## Stated problem a
Echo the passage on the credibility revolution, everything from "Argues that the" down to "explicit and defensible.".

====================

The Credibility Revolution in Empirical Economics

Causal Question / Estimand

A methodological manifesto rather than a single estimand. The question is whether empirical microeconomics has become more credible since Leamer’s (1983) “take the con out of econometrics” critique, and what made that happen. The implicit estimand throughout is a well-defined treatment effect (Causal-Estimand) recovered by a transparent research design.

Identification Strategy

Argues that the engine of improved credibility is research design — leaning on sources of variation that approximate Randomization — not Leamer’s proposed remedy of sensitivity analysis. Surveys the design-based toolkit: randomized field experiments, instrumental variables / natural experiments, regression discontinuity, and difference-in-differences. Contrasts this “experimentalist” paradigm with structural/CGE modeling, arguing design-based work makes its identifying assumptions explicit and defensible.

====================

## Stated problem b
Gather every line of the entries below that contains the string "icon".

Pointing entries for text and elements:
====================

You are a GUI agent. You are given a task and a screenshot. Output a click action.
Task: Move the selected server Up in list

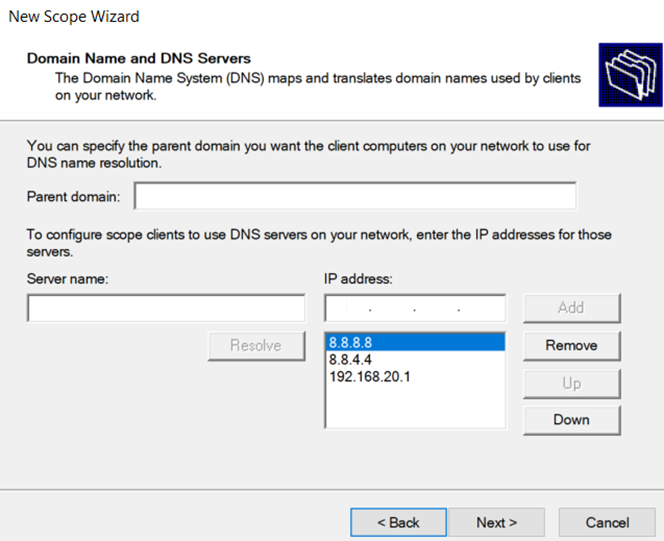(572, 383)
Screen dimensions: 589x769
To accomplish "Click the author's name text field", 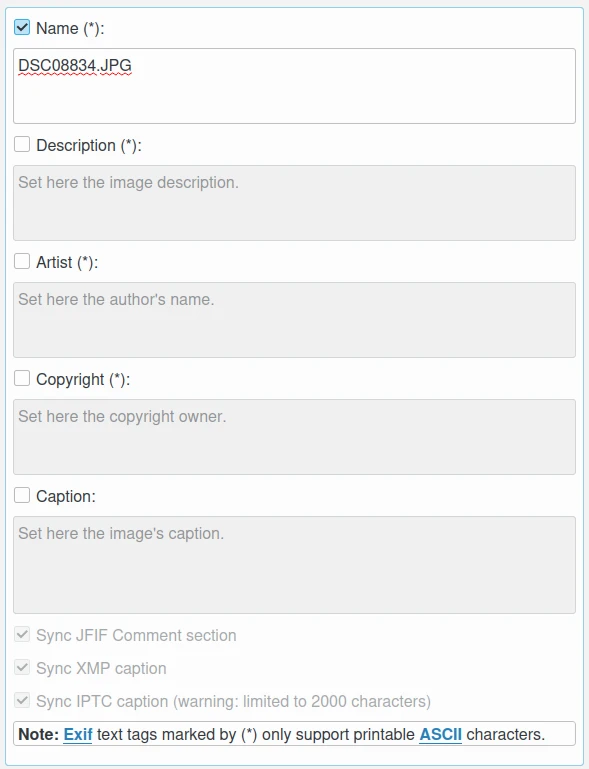I will pyautogui.click(x=294, y=320).
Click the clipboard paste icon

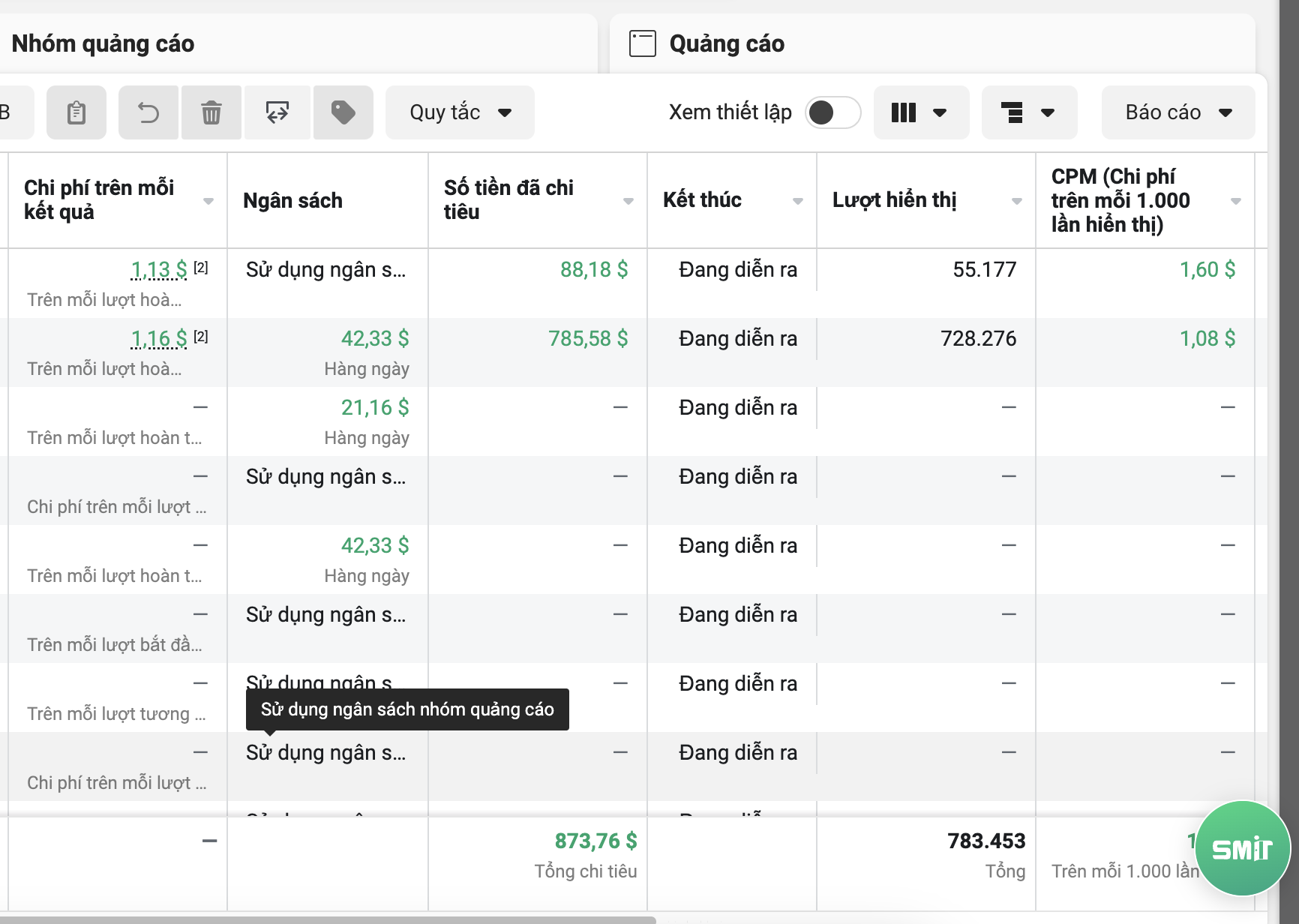click(76, 112)
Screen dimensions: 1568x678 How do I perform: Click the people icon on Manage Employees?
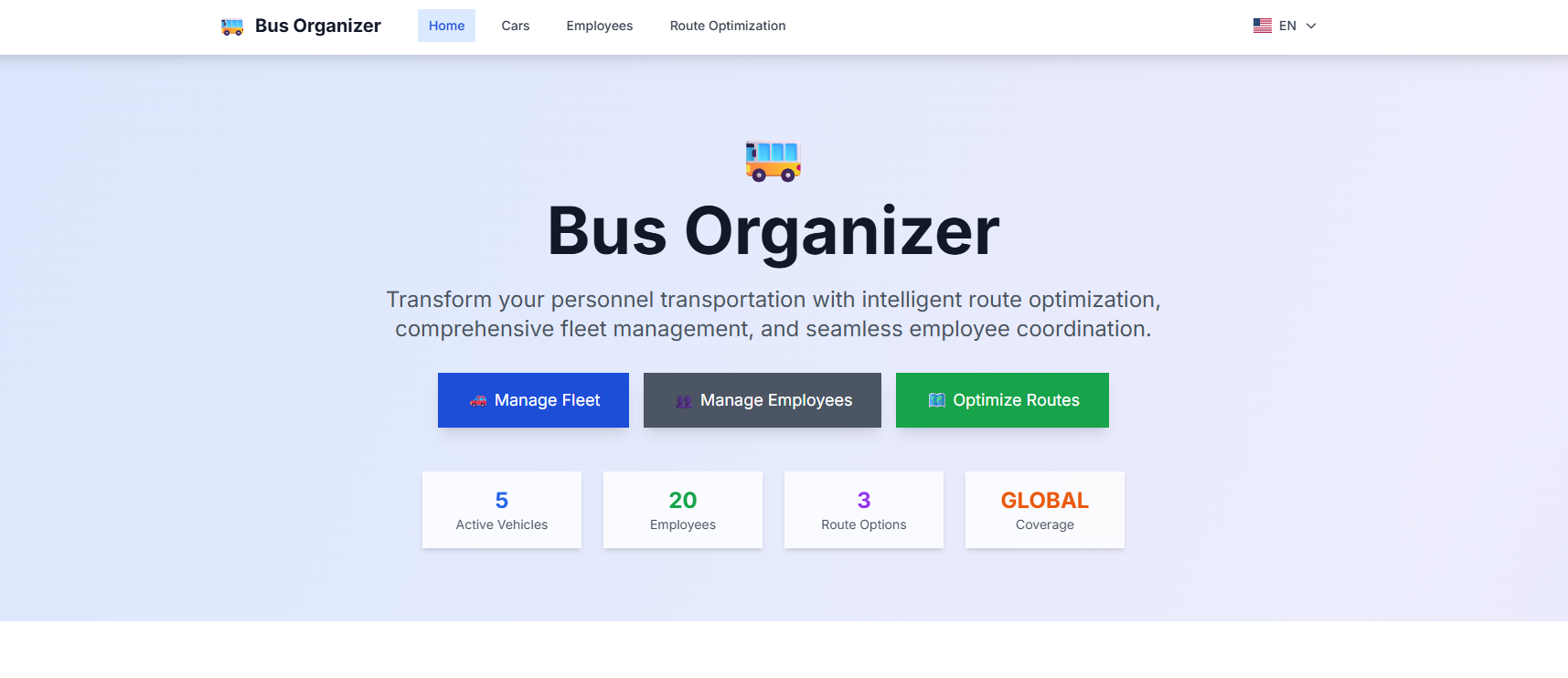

====================

## Full answer a
Argues that the engine of improved credibility is research design — leaning on sources of variation that approximate Randomization — not Leamer’s proposed remedy of sensitivity analysis. Surveys the design-based toolkit: randomized field experiments, instrumental variables / natural experiments, regression discontinuity, and difference-in-differences. Contrasts this “experimentalist” paradigm with structural/CGE modeling, arguing design-based work makes its identifying assumptions explicit and defensible.

## Full answer b
Click the clipboard paste icon
Screen dimensions: 1568x678 How do I perform: Click the people icon on Manage Employees?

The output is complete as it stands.